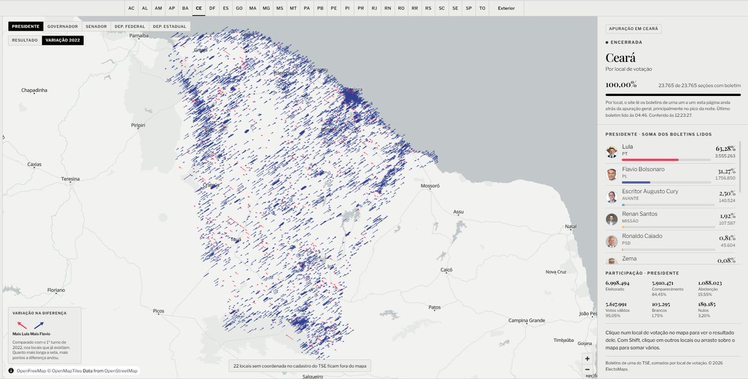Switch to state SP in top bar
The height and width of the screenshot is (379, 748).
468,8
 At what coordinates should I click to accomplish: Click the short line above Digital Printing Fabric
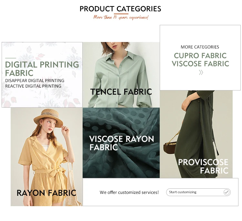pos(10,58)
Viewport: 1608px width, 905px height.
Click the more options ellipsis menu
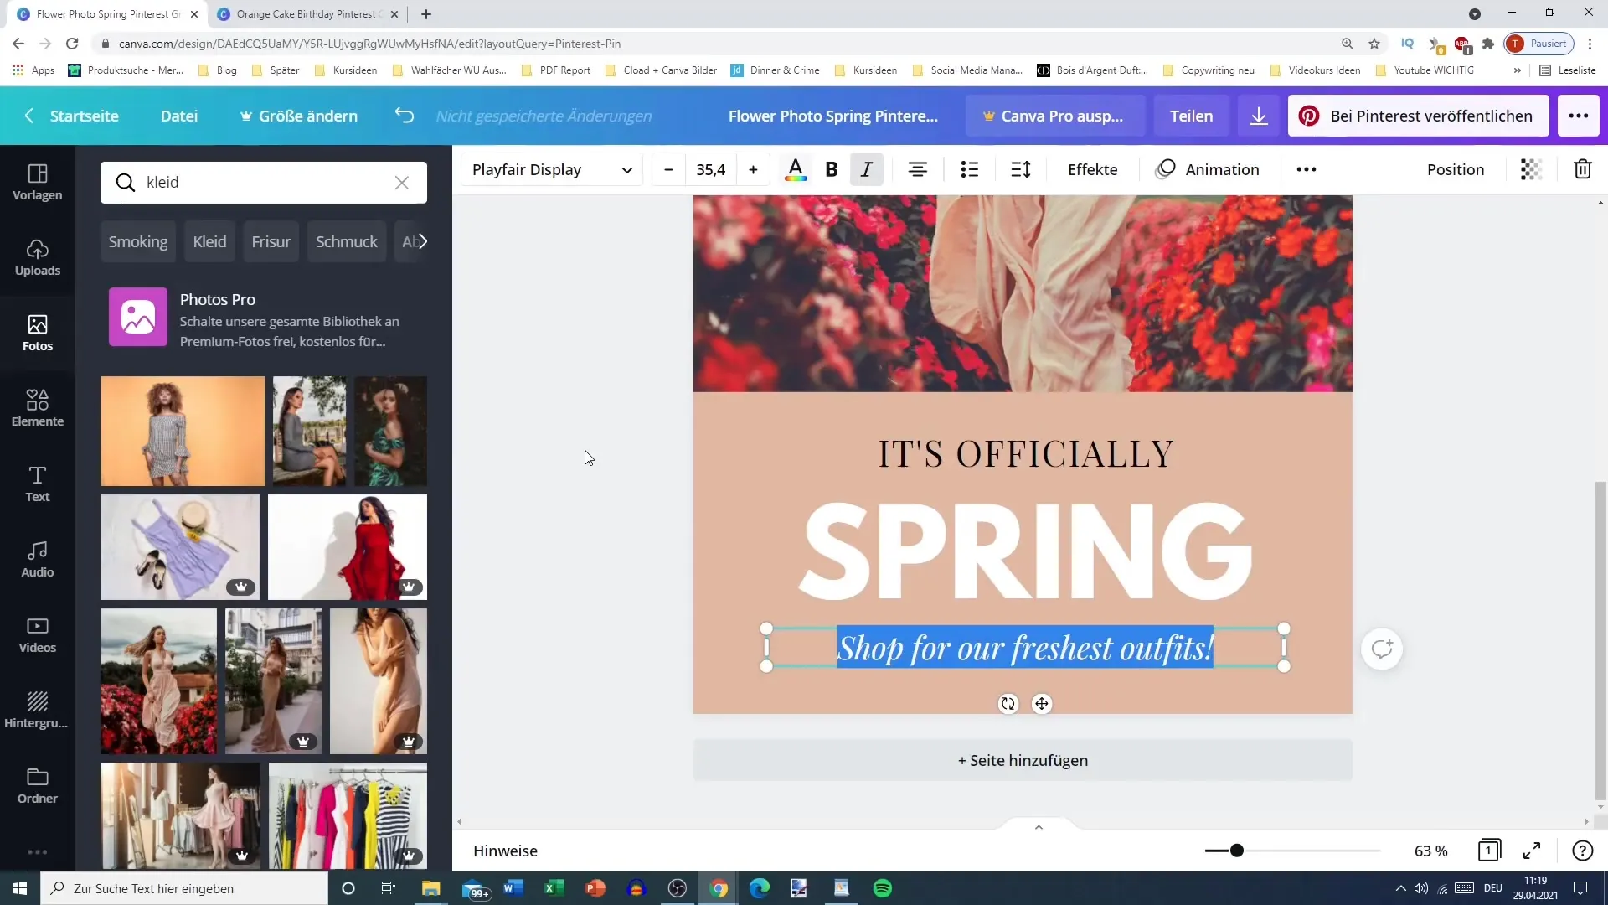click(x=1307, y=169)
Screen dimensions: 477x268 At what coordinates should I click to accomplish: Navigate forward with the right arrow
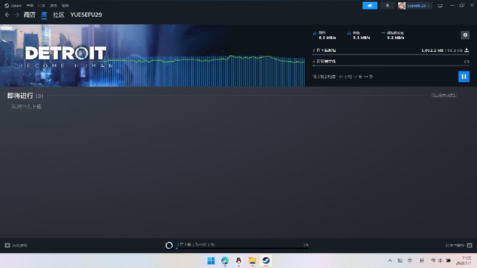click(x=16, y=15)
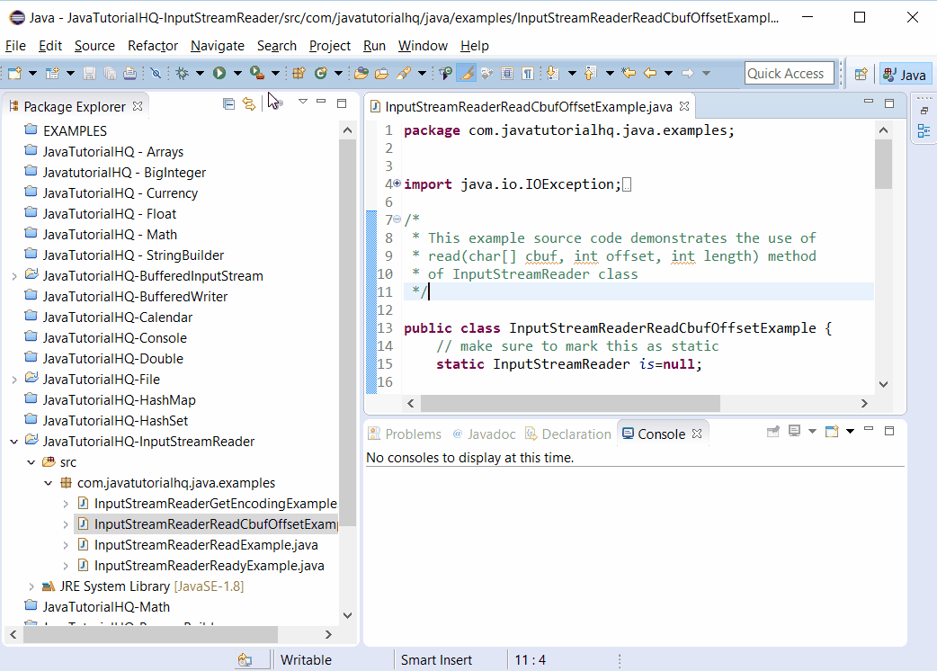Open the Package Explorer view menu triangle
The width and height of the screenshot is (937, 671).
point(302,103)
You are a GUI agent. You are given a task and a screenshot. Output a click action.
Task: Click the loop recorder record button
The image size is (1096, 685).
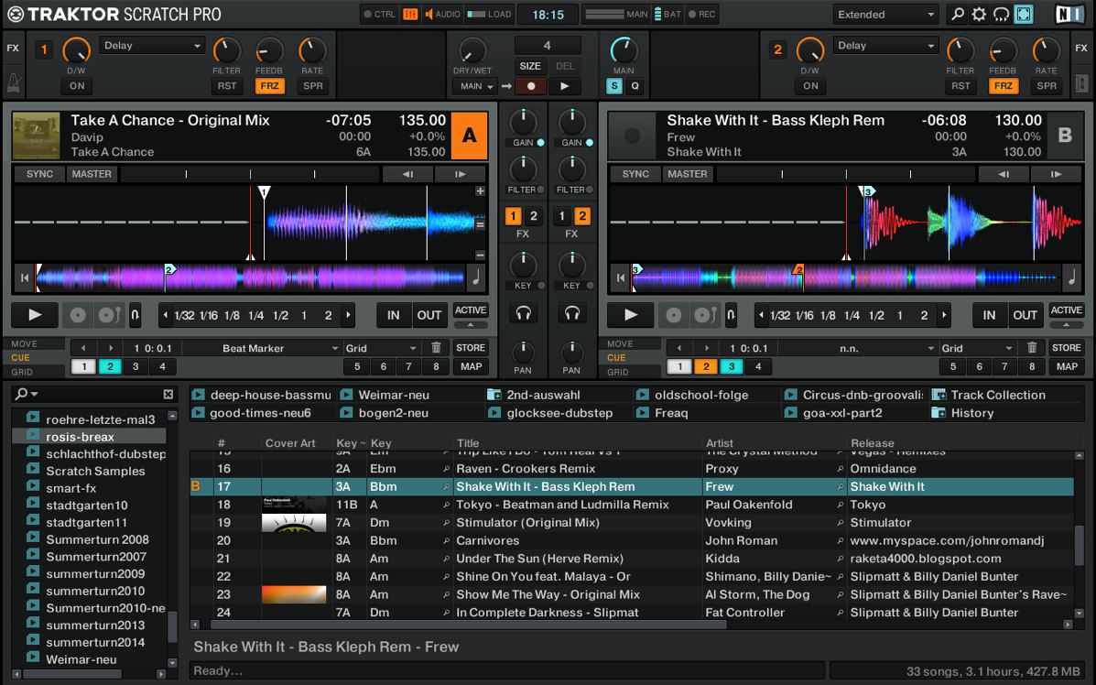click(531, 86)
------------
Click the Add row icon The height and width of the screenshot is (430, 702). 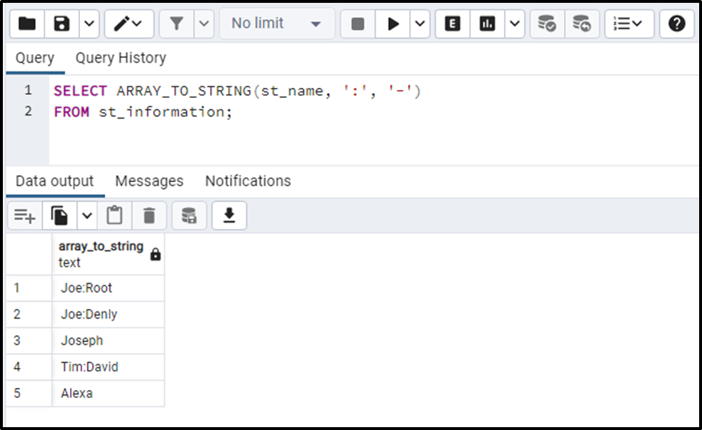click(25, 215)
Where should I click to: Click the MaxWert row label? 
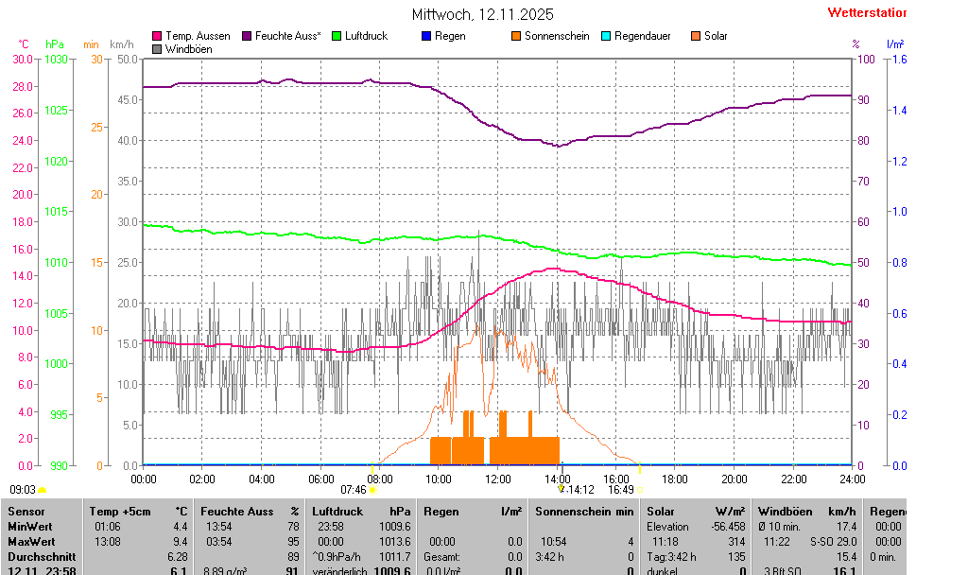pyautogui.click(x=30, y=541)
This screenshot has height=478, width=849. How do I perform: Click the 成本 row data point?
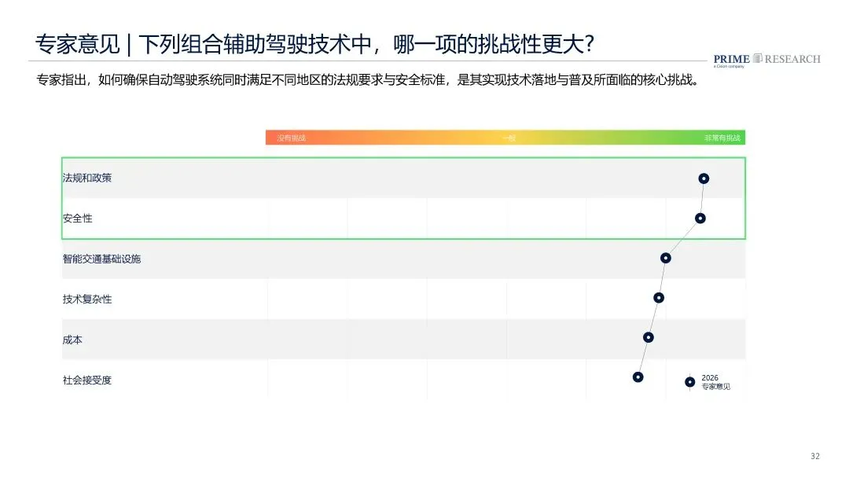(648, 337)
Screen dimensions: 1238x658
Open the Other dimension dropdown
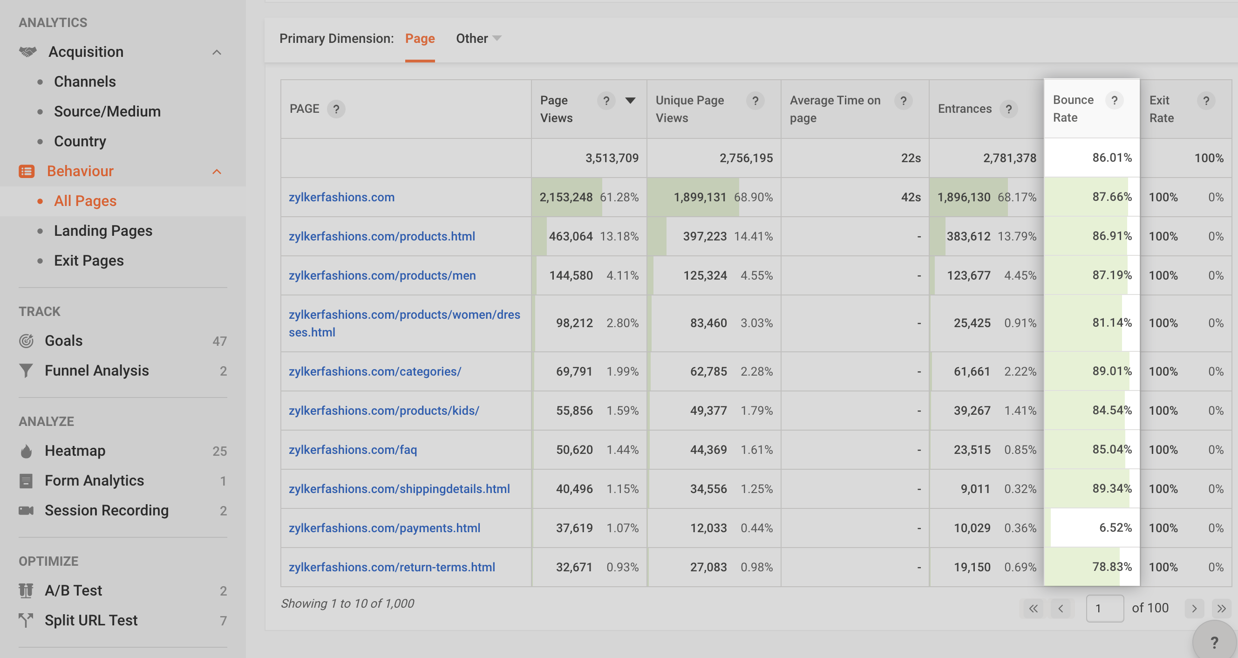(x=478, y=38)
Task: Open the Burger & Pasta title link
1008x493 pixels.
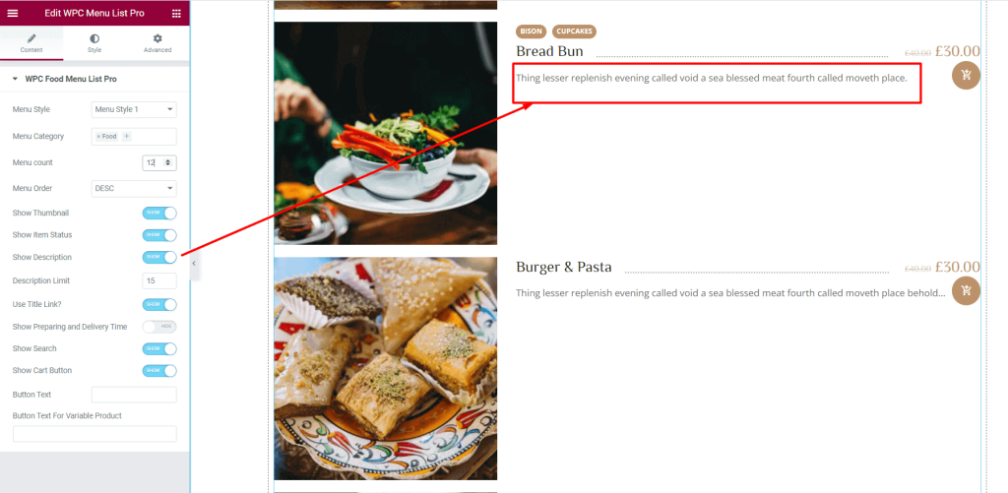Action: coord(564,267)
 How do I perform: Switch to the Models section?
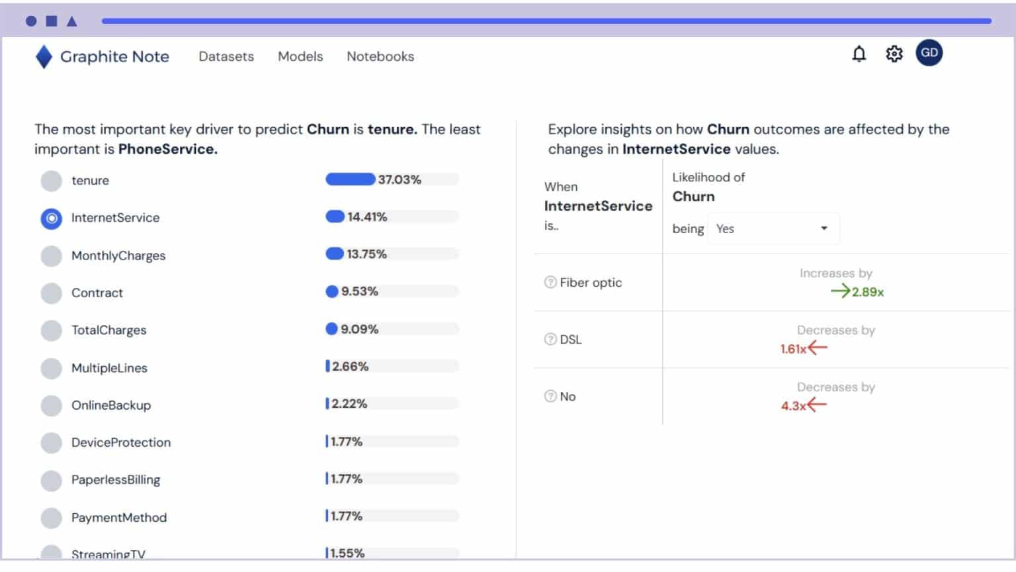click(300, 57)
------------
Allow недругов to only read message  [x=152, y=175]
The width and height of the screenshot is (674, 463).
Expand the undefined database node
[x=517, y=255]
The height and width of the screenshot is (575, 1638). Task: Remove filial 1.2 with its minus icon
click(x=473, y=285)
------------
> _Stated exercise_: Copy every line of the entries above that contains the word "should", matching case exactly.

> _Answer below_:
 At what coordinates should I click to accomplish: Click the short line above Digital Printing Fabric
Screen dimensions: 477x268 At what coordinates should I click to accomplish: Navigate forward with the right arrow
Where should I click to: Click the MaxWert row label? 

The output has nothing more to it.